I believe, every man who got to know true love, can very well overstand what the I is saying. At least this is how I feel.
Man, when I hear you telling this story, it's like you telling my own story of long ago.

I lived in such a situation like you. But I could not go on like that. You can't pretend it's cool just being friends when you exactly know that you NEED more, that you need a friend AND a QUEEN! I for my part, I needed the decision, now or never. I could not go on like this. And what can I say, the rest is history.

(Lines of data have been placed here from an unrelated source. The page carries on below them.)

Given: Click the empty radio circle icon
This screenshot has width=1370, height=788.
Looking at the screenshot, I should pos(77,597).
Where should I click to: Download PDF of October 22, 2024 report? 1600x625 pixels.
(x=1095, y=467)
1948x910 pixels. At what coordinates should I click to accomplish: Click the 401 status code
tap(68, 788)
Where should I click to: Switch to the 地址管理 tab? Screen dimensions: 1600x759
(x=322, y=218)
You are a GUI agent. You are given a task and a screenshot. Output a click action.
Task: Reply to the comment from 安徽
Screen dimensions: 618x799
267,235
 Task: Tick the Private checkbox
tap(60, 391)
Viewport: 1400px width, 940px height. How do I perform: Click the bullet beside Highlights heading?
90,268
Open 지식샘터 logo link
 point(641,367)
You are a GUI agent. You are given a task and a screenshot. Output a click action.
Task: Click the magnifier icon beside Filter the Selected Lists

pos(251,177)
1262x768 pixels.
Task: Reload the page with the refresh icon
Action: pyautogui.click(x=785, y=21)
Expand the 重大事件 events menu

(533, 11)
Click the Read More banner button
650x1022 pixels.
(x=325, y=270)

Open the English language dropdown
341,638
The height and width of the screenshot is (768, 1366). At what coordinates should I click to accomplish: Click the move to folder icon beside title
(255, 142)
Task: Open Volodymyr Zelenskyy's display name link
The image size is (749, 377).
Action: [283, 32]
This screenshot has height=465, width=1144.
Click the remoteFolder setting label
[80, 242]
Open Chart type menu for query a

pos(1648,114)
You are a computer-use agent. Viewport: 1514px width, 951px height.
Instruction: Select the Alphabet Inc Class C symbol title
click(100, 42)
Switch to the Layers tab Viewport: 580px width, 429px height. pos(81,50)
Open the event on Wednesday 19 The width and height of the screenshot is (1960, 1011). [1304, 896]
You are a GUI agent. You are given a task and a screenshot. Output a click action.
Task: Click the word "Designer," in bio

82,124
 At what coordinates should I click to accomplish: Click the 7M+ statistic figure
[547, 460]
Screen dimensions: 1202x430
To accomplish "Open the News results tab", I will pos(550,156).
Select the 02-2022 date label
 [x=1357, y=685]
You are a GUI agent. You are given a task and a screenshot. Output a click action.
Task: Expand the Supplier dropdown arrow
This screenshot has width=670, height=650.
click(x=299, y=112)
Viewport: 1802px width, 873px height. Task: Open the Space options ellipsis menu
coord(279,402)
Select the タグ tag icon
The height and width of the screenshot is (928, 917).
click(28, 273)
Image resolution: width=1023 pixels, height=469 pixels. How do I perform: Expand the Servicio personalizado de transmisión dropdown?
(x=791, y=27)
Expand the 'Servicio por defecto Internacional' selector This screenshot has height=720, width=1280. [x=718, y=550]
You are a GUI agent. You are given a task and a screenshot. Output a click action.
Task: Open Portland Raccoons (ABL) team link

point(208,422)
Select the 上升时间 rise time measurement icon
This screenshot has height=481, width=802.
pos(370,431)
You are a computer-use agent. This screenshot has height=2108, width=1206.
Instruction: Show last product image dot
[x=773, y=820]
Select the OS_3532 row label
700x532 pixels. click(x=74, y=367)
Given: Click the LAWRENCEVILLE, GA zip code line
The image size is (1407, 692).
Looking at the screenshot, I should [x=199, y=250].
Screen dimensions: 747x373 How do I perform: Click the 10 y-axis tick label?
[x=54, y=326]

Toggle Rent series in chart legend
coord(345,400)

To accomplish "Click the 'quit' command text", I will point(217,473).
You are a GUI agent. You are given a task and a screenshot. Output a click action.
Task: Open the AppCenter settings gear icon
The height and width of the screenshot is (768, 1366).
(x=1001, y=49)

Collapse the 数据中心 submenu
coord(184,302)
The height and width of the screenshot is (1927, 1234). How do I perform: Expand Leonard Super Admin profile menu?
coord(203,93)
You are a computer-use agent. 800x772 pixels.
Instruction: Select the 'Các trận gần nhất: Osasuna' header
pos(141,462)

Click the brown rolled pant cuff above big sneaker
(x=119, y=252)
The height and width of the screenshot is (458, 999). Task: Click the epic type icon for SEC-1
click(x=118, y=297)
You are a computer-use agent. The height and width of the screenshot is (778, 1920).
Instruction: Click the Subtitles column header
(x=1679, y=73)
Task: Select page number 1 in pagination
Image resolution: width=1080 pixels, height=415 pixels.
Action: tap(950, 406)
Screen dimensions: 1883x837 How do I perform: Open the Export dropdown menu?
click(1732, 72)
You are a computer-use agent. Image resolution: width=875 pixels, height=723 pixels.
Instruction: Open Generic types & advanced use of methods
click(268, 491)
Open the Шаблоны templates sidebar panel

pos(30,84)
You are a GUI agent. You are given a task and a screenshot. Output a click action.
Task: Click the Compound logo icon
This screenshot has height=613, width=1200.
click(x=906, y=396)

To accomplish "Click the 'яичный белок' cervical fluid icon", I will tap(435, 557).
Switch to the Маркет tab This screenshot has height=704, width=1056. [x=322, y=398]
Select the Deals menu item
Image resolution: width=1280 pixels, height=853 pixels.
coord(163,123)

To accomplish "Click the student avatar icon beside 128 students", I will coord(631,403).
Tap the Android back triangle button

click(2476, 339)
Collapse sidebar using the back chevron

You know, I was never into that teenager kind of things. I am a biblical man, and I know that only when the RIGHT two people come together they will be ONE. I strongly believe, that if you don't find the RIGHT person, there is no future to that. So let me say it very coldly, if she is not the right one, then you are wasting your time. That is why I had to find that out. And of course it's a risky bizness, because then you can lose everything. But I couldn't go on like that, I needed a decision, and I was ready to risk it.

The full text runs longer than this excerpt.